● **WHAT IS BEING ASKED**
The answer is the number of lines in the data that contain the word "agent"; give it alone.

*** Opening RECORDS SHOWN ***

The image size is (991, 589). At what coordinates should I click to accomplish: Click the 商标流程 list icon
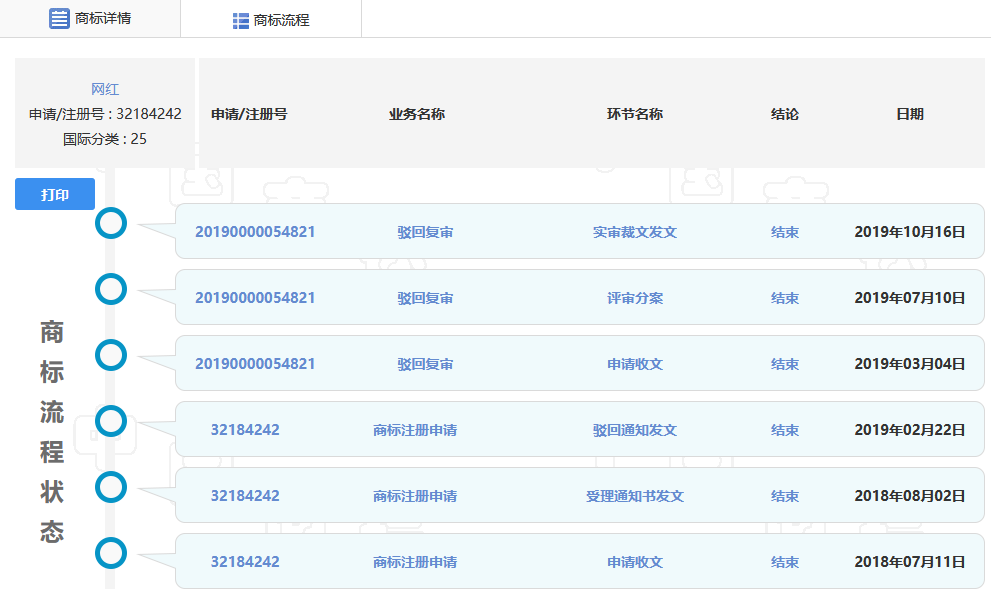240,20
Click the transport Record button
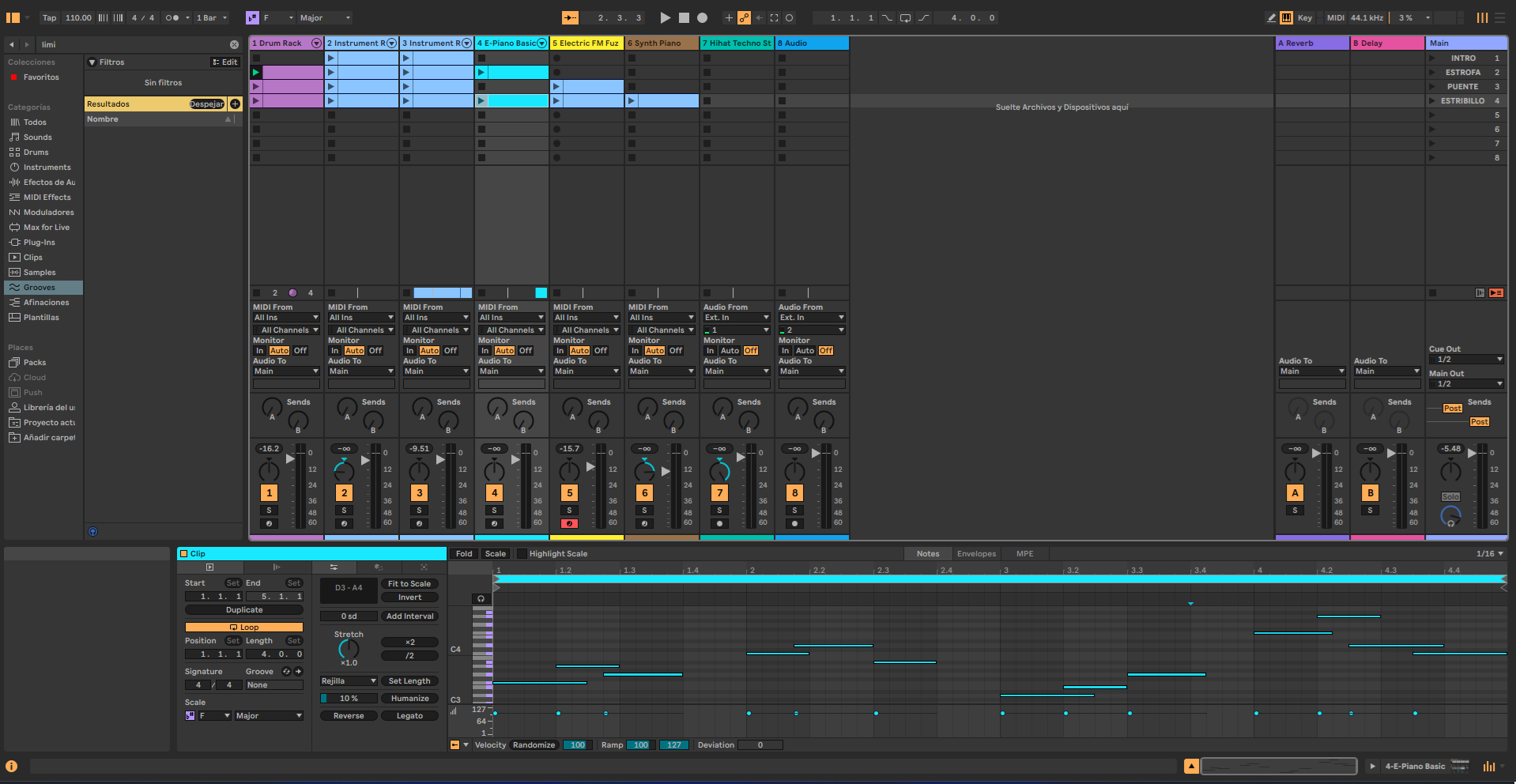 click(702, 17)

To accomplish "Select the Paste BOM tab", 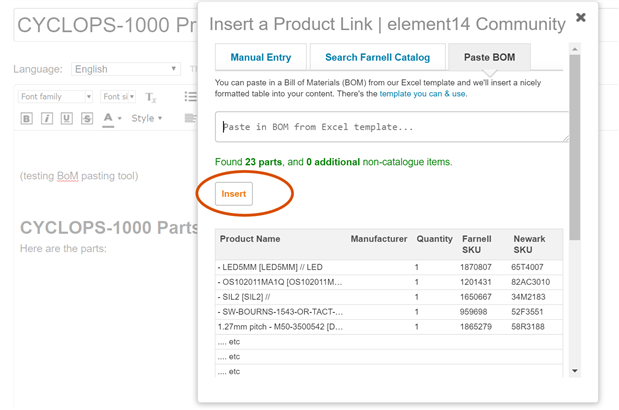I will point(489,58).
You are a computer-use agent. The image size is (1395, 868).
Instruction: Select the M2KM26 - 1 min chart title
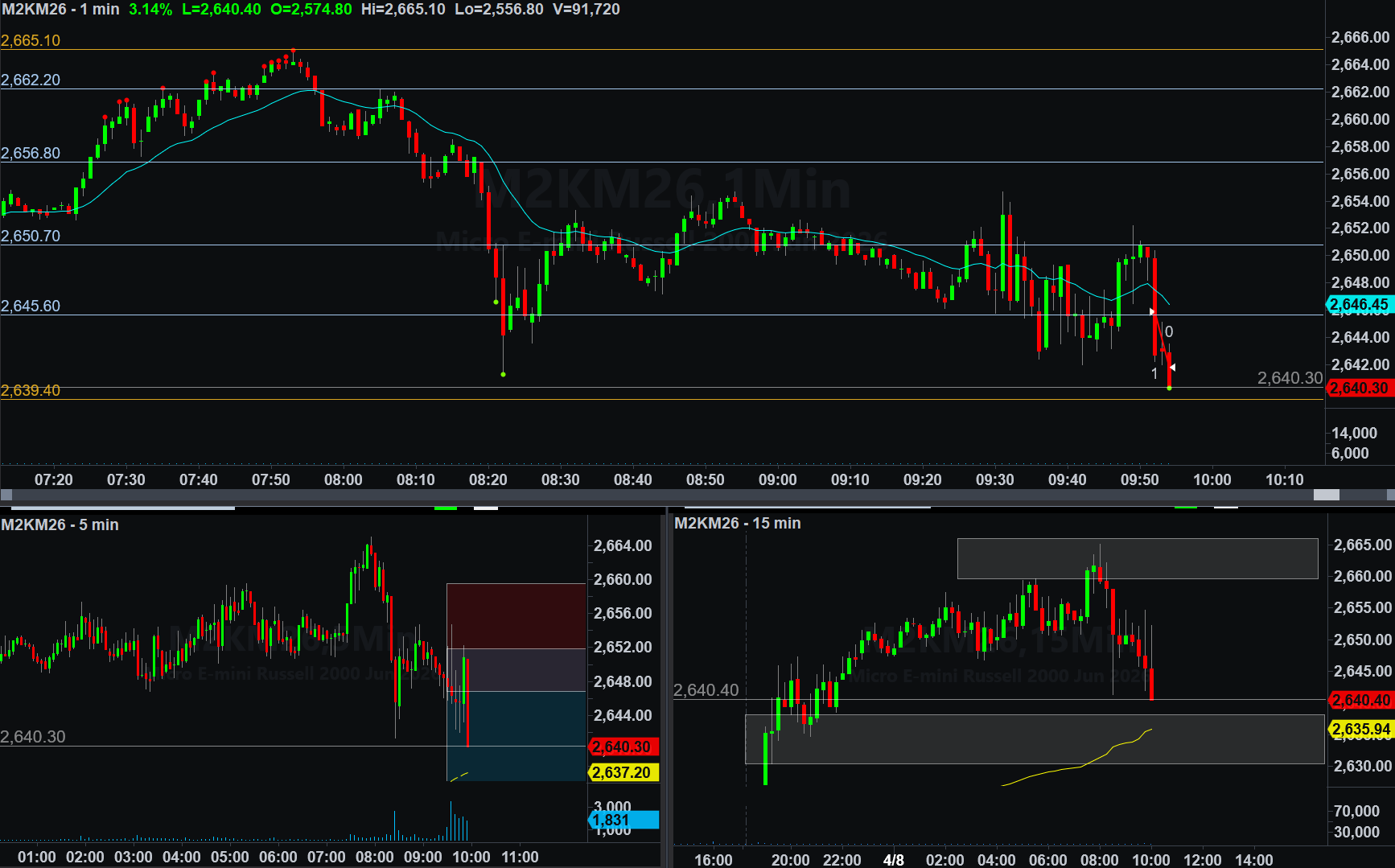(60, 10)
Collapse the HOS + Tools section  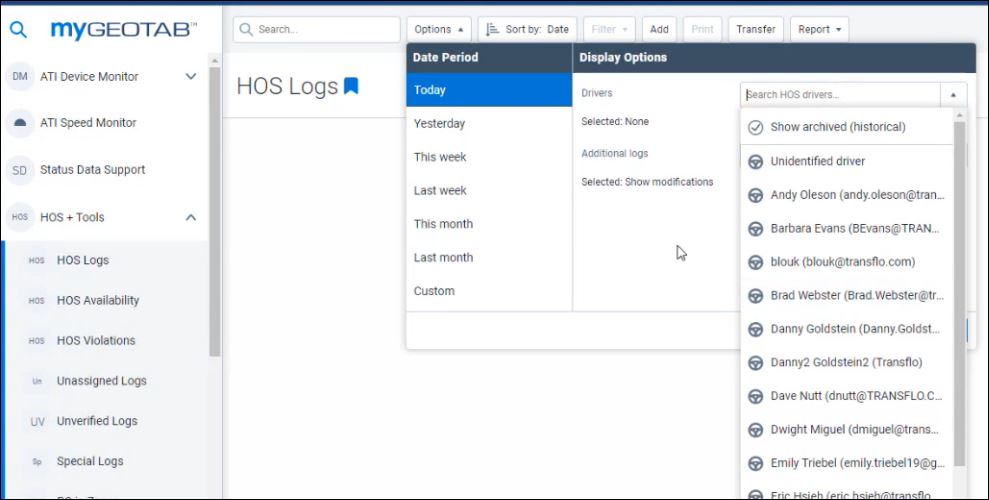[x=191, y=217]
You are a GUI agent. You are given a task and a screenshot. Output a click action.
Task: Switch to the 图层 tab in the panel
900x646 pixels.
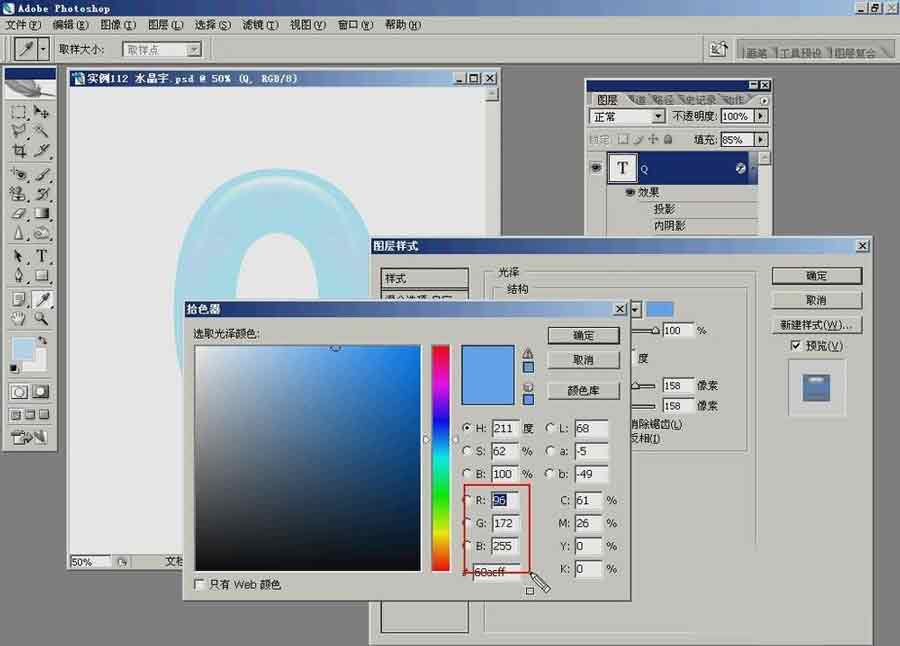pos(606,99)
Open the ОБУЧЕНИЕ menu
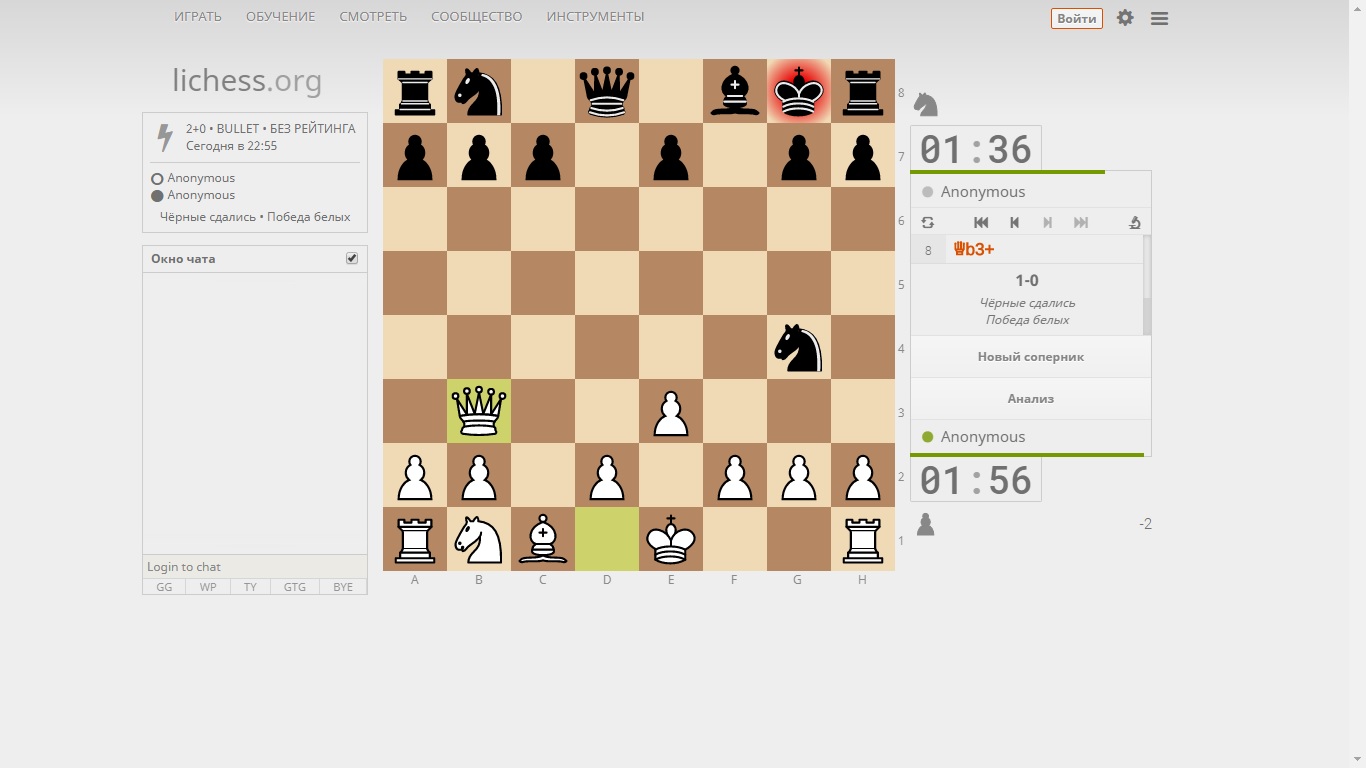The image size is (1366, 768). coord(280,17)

*** Closing RECORDS SHOWN ***

● **RESPONSE TO THE EXERCISE**
2